▶ MATERIAL SHOWN
------------------------
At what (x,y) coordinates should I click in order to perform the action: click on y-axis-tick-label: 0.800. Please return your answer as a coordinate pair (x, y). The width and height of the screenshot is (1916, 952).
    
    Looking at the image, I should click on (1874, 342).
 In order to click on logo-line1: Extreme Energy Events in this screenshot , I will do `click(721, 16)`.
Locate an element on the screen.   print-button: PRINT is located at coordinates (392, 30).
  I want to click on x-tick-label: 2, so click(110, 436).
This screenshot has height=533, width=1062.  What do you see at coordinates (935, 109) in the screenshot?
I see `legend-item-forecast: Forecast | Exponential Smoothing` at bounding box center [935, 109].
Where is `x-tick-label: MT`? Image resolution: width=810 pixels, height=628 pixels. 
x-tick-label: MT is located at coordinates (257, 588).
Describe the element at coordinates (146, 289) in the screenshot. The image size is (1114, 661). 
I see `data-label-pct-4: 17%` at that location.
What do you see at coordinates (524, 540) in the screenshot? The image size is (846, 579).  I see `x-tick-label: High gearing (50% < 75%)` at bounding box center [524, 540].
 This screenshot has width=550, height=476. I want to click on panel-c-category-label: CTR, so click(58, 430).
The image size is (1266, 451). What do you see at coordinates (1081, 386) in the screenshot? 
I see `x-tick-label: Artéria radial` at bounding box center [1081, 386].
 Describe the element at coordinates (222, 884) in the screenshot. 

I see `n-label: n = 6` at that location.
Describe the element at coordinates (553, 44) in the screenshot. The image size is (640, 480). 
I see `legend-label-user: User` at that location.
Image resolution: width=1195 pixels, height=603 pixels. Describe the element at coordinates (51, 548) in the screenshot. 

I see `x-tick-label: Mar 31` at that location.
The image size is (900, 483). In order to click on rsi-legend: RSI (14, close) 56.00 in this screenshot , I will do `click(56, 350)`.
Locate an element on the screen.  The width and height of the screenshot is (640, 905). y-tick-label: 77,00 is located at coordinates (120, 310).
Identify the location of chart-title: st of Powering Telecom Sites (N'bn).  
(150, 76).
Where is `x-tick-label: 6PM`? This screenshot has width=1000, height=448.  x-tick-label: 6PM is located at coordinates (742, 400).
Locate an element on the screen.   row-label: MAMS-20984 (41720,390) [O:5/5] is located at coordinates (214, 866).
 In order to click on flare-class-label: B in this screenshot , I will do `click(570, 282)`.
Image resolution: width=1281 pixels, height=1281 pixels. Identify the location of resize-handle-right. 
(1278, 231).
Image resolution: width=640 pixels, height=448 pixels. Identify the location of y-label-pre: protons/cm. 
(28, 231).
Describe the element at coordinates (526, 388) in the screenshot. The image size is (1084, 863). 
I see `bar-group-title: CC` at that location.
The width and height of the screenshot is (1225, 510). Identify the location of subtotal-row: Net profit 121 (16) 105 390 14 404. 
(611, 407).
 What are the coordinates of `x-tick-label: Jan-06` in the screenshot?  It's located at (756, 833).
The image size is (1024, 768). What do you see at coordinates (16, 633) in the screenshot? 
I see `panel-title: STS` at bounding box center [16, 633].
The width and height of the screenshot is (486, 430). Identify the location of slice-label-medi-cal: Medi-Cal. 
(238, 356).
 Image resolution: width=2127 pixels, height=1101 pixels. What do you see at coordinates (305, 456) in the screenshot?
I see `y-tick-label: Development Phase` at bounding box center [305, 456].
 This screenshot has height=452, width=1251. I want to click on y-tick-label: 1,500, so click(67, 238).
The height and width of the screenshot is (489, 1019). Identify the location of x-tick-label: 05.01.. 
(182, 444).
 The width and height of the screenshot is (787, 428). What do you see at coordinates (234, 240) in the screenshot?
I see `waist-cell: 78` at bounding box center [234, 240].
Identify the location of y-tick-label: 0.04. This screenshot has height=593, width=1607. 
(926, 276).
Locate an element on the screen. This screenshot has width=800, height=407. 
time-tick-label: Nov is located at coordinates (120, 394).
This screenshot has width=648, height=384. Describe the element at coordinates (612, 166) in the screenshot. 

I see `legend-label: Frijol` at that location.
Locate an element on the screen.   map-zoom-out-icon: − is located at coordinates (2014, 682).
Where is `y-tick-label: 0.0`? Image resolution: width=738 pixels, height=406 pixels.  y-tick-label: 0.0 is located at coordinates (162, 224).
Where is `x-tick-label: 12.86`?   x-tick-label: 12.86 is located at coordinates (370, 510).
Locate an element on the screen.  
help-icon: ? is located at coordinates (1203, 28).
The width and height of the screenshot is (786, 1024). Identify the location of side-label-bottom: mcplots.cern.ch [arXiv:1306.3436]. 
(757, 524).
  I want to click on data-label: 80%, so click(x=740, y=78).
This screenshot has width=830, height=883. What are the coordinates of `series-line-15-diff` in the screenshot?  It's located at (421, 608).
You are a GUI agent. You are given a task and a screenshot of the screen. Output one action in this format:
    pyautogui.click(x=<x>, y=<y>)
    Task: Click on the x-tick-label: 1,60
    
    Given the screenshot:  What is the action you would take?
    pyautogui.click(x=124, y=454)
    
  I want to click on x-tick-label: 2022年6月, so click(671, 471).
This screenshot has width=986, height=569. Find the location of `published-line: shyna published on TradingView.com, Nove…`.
------------------------
Could you give all the records again with every "Describe the element" swapped for "Identify the element" and nothing else changed?

At what (x,y) coordinates should I click in order to perform the action: click on y-axis-tick-label: 0.800. Please return your answer as a coordinate pair (x, y). The width and height of the screenshot is (1916, 952).
    
    Looking at the image, I should click on (1874, 342).
 In order to click on logo-line1: Extreme Energy Events in this screenshot , I will do `click(721, 16)`.
Locate an element on the screen.   print-button: PRINT is located at coordinates (392, 30).
  I want to click on x-tick-label: 2, so click(110, 436).
This screenshot has height=533, width=1062.  What do you see at coordinates (935, 109) in the screenshot?
I see `legend-item-forecast: Forecast | Exponential Smoothing` at bounding box center [935, 109].
Where is `x-tick-label: MT`? Image resolution: width=810 pixels, height=628 pixels. 
x-tick-label: MT is located at coordinates (257, 588).
Identify the element at coordinates (146, 289) in the screenshot. The image size is (1114, 661). 
I see `data-label-pct-4: 17%` at that location.
What do you see at coordinates (524, 540) in the screenshot? The image size is (846, 579).  I see `x-tick-label: High gearing (50% < 75%)` at bounding box center [524, 540].
 This screenshot has width=550, height=476. I want to click on panel-c-category-label: CTR, so click(58, 430).
The image size is (1266, 451). What do you see at coordinates (1081, 386) in the screenshot? 
I see `x-tick-label: Artéria radial` at bounding box center [1081, 386].
 Identify the element at coordinates (222, 884) in the screenshot. 

I see `n-label: n = 6` at that location.
Identify the element at coordinates (553, 44) in the screenshot. The image size is (640, 480). 
I see `legend-label-user: User` at that location.
Image resolution: width=1195 pixels, height=603 pixels. Identify the element at coordinates (51, 548) in the screenshot. 

I see `x-tick-label: Mar 31` at that location.
The image size is (900, 483). In order to click on rsi-legend: RSI (14, close) 56.00 in this screenshot , I will do `click(56, 350)`.
Locate an element on the screen.  The width and height of the screenshot is (640, 905). y-tick-label: 77,00 is located at coordinates (120, 310).
Identify the location of chart-title: st of Powering Telecom Sites (N'bn).  
(150, 76).
Where is `x-tick-label: 6PM`? This screenshot has width=1000, height=448.  x-tick-label: 6PM is located at coordinates (742, 400).
Locate an element on the screen.   row-label: MAMS-20984 (41720,390) [O:5/5] is located at coordinates (214, 866).
 In order to click on flare-class-label: B in this screenshot , I will do `click(570, 282)`.
Image resolution: width=1281 pixels, height=1281 pixels. Identify the location of resize-handle-right. 
(1278, 231).
Image resolution: width=640 pixels, height=448 pixels. Identify the location of y-label-pre: protons/cm. 
(28, 231).
Identify the element at coordinates (526, 388) in the screenshot. The image size is (1084, 863). 
I see `bar-group-title: CC` at that location.
The width and height of the screenshot is (1225, 510). Identify the location of subtotal-row: Net profit 121 (16) 105 390 14 404. 
(611, 407).
 What are the coordinates of `x-tick-label: Jan-06` in the screenshot?  It's located at (756, 833).
The image size is (1024, 768). What do you see at coordinates (16, 633) in the screenshot? 
I see `panel-title: STS` at bounding box center [16, 633].
The width and height of the screenshot is (486, 430). Identify the location of slice-label-medi-cal: Medi-Cal. 
(238, 356).
 Image resolution: width=2127 pixels, height=1101 pixels. What do you see at coordinates (305, 456) in the screenshot?
I see `y-tick-label: Development Phase` at bounding box center [305, 456].
 This screenshot has height=452, width=1251. I want to click on y-tick-label: 1,500, so click(67, 238).
The height and width of the screenshot is (489, 1019). Identify the location of x-tick-label: 05.01.. 
(182, 444).
 The width and height of the screenshot is (787, 428). What do you see at coordinates (234, 240) in the screenshot?
I see `waist-cell: 78` at bounding box center [234, 240].
Identify the location of y-tick-label: 0.04. This screenshot has height=593, width=1607. 
(926, 276).
Locate an element on the screen. This screenshot has width=800, height=407. 
time-tick-label: Nov is located at coordinates (120, 394).
This screenshot has width=648, height=384. Identify the element at coordinates (612, 166) in the screenshot. 

I see `legend-label: Frijol` at that location.
Locate an element on the screen.   map-zoom-out-icon: − is located at coordinates (2014, 682).
Where is `y-tick-label: 0.0`? Image resolution: width=738 pixels, height=406 pixels.  y-tick-label: 0.0 is located at coordinates (162, 224).
Where is `x-tick-label: 12.86`?   x-tick-label: 12.86 is located at coordinates (370, 510).
Locate an element on the screen.  
help-icon: ? is located at coordinates (1203, 28).
The width and height of the screenshot is (786, 1024). Identify the location of side-label-bottom: mcplots.cern.ch [arXiv:1306.3436]. 
(757, 524).
  I want to click on data-label: 80%, so click(x=740, y=78).
This screenshot has width=830, height=883. What are the coordinates of `series-line-15-diff` in the screenshot?  It's located at (421, 608).
You are a GUI agent. You are given a task and a screenshot of the screen. Output one action in this format:
    pyautogui.click(x=<x>, y=<y>)
    Task: Click on the x-tick-label: 1,60
    
    Given the screenshot:  What is the action you would take?
    pyautogui.click(x=124, y=454)
    
  I want to click on x-tick-label: 2022年6月, so click(671, 471).
This screenshot has width=986, height=569. Find the location of `published-line: shyna published on TradingView.com, Nove…`.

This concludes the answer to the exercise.